In an effort to validate the therapeutic potential of colloidal gold, a pilot study was launched involving 10 patients with long-standing, erosive RA. These patients, who had seen little to no improvement with previous treatments, were administered oral doses of colloidal gold (Aurasol-tm) ranging from 30 to 60 mg daily for one month. The study meticulously tracked clinical improvements and monitored potential toxicity.

Findings: A Ray of Hope

The results were compelling. Within just one week, patients experienced statistically significant reductions in joint tenderness and swelling, improvements that persisted throughout the study. Fatigue levels dropped, and patients reported increased satisfaction in their ability to perform daily activities. Remarkably, these improvements came without any signs of gold toxicity, a stark contrast to the side effects associated with traditional gold salt therapies.

Beyond Symptom Relief: The Mechanisms at Play

Further investigations into the mechanism behind colloidal gold’s effectiveness revealed suppression of inflammatory cytokines, including interleukin-6 (IL-6) and tumor necrosis factor-alpha (TNFa), suggesting a direct impact on the inflammatory processes driving RA. These findings support the hypothesis that colloidal gold acts at a cellular level, potentially stabilizing lysosomes within phagocytes and synovial cells, thereby exerting its therapeutic effects.

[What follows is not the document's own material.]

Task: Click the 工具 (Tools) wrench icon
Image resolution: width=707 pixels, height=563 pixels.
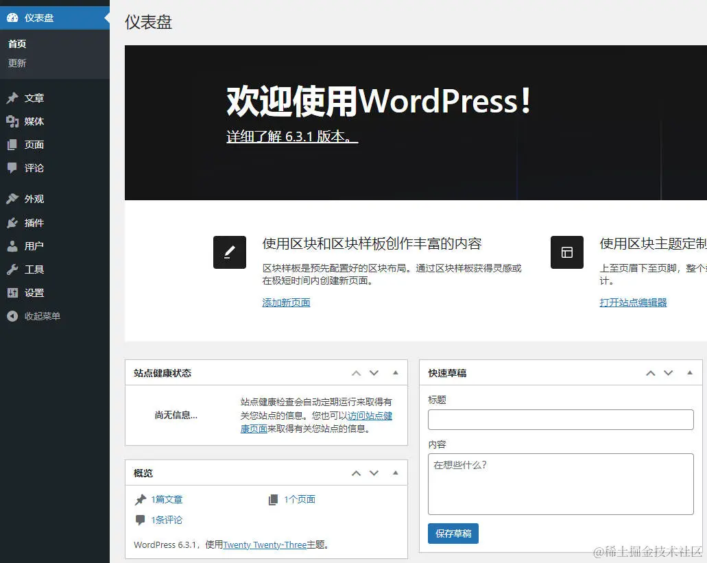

A Safer Alternative to Traditional Therapies

The study’s implications are far-reaching, positioning colloidal gold as a potentially safer and more effective alternative to conventional gold-based therapies for RA. With no clinical or laboratory evidence of toxicity observed, colloidal gold stands out as a promising treatment avenue for patients who have exhausted other options.

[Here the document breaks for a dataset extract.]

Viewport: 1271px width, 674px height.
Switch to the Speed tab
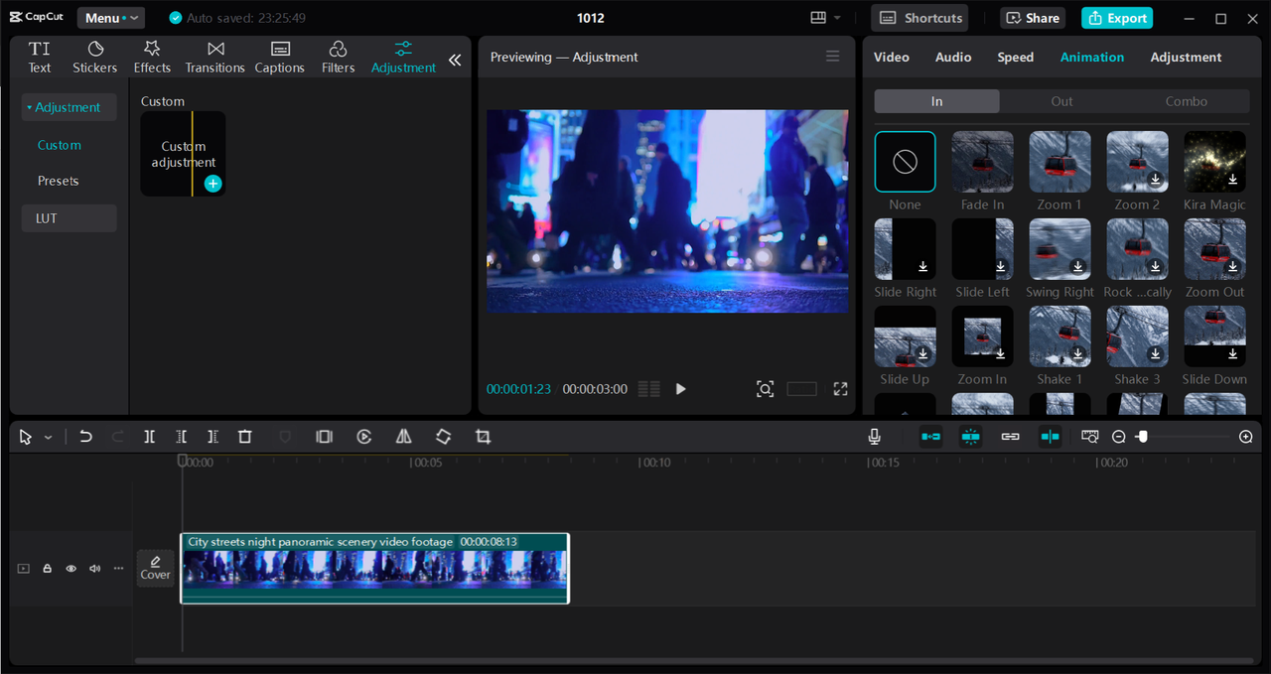[x=1015, y=58]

The groundbreaking study on the use of colloidal gold in treating rheumatoid arthritis not only revisits the therapeutic potential of gold in a modern context but also opens the door to safer and more effective treatment alternatives for patients suffering from this chronic condition. The significant reductions in joint tenderness and swelling, alongside the absence of toxic side effects, underline the promise of colloidal gold as a revolutionary treatment modality in rheumatology.

As we stand on the brink of what could be a new era in the management of rheumatoid arthritis, further research and controlled trials are imperative to fully understand and harness the potential of colloidal gold. This study is a beacon of hope, suggesting that an ancient remedy, refined by modern science, could bring relief to millions of RA patients worldwide.

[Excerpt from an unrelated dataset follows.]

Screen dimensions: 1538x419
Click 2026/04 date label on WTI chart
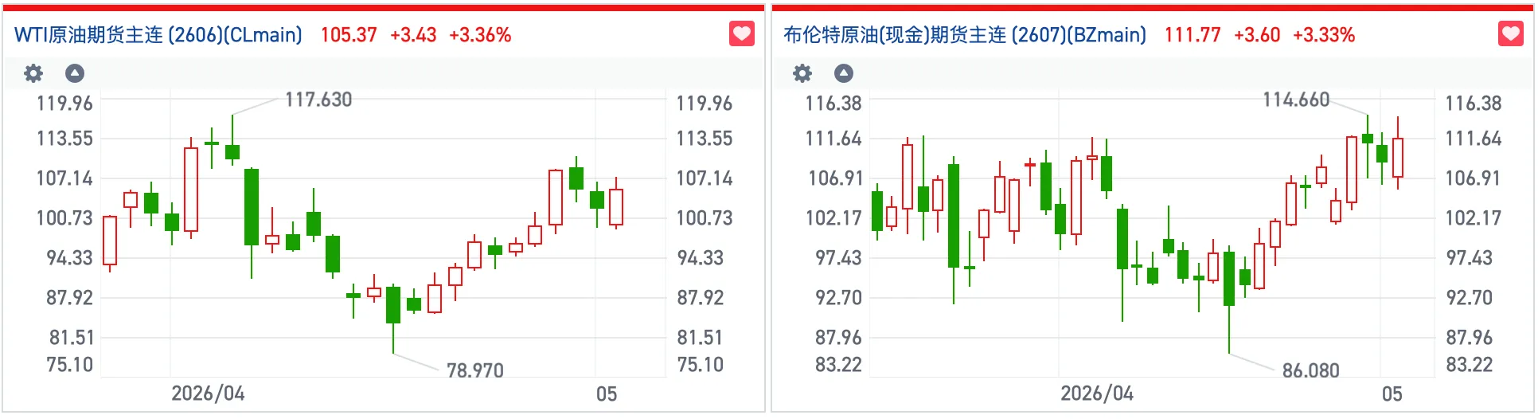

For those interested in a deeper dive into the specifics of this study, including methodology, detailed findings, and the scientific underpinnings of colloidal gold’s effects on rheumatoid arthritis, you can read the full study here:

Remember, the pursuit of knowledge is a journey that often revisits the past to forge the future. This study not only highlights the importance of revisiting and reevaluating previous treatment methodologies but also emphasizes the continual need for innovation in medical science.